REGULATORY

EPA's PFAS Reset Puts Utilities in Uncharted Territory

EPA's twin PFAS proposals shift compliance deadlines and rescind four drinking water limits, with nearly $1B in new grants attached

21 May 2026

Dripping chrome bathroom tap with a single water droplet suspended from the spout over a white sink basin

Federal drinking water policy shifted on May 18, 2026, when the Environmental Protection Agency issued two proposed rules that reset compliance timelines and reopened established limits for several PFAS compounds, directly affecting water utilities across the country. The proposals arrived alongside nearly $1 billion in new federal grants and are now open for a 60-day public comment period.

Central to the first rule is an opt-in compliance extension for PFOA and PFOS, among the most extensively studied of the compounds known as forever chemicals. Eligible utilities may apply to move their enforcement deadline from 2029 to 2031. Systems that do not apply remain bound by the original schedule, and treatment infrastructure, sampling plans, and financing must still be in place regardless of which path a utility takes.

The second proposal carries broader consequences. Rescinding Biden-era drinking water limits for four compounds, including PFHxS, PFNA, HFPO-DA (GenX), and a related mixture hazard index, the agency argued the prior administration bypassed required procedural steps under the Safe Drinking Water Act. No permanent rollback is intended, officials said, and a fresh regulatory review is underway. Administrator Lee Zeldin acknowledged that the process could produce limits stricter than those now being withdrawn.

Yet the framing has not gone unchallenged. Environmental groups and former EPA officials warn that reopening completed rulemakings delays enforceable protections for communities already managing contamination.
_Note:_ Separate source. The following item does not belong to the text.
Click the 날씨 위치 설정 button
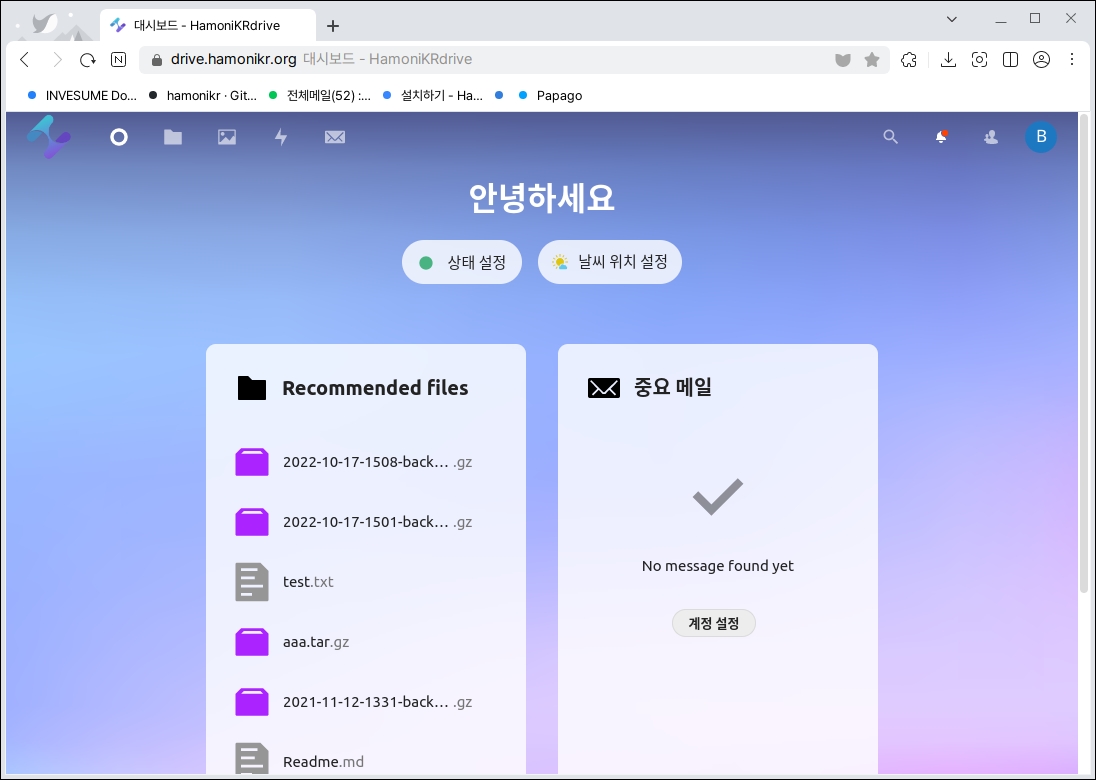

HHS Secretary Robert F. Kennedy Jr., appearing alongside Zeldin at the announcement, described the strategy as a path to standards that would hold up legally and in practice, rather than rules susceptible to court challenge.

Alongside both proposals, EPA announced nearly $1 billion in grants for PFAS treatment infrastructure through the Emerging Contaminants program, bringing total five-year disbursements under that channel to $5 billion. For utilities, clarity remains months away; assessing opt-in eligibility, tracking the re-evaluation of rescinded limits, and building monitoring capacity will define operations in the near term. The decisions water systems make during this comment period could shape their compliance trajectory for the rest of the decade.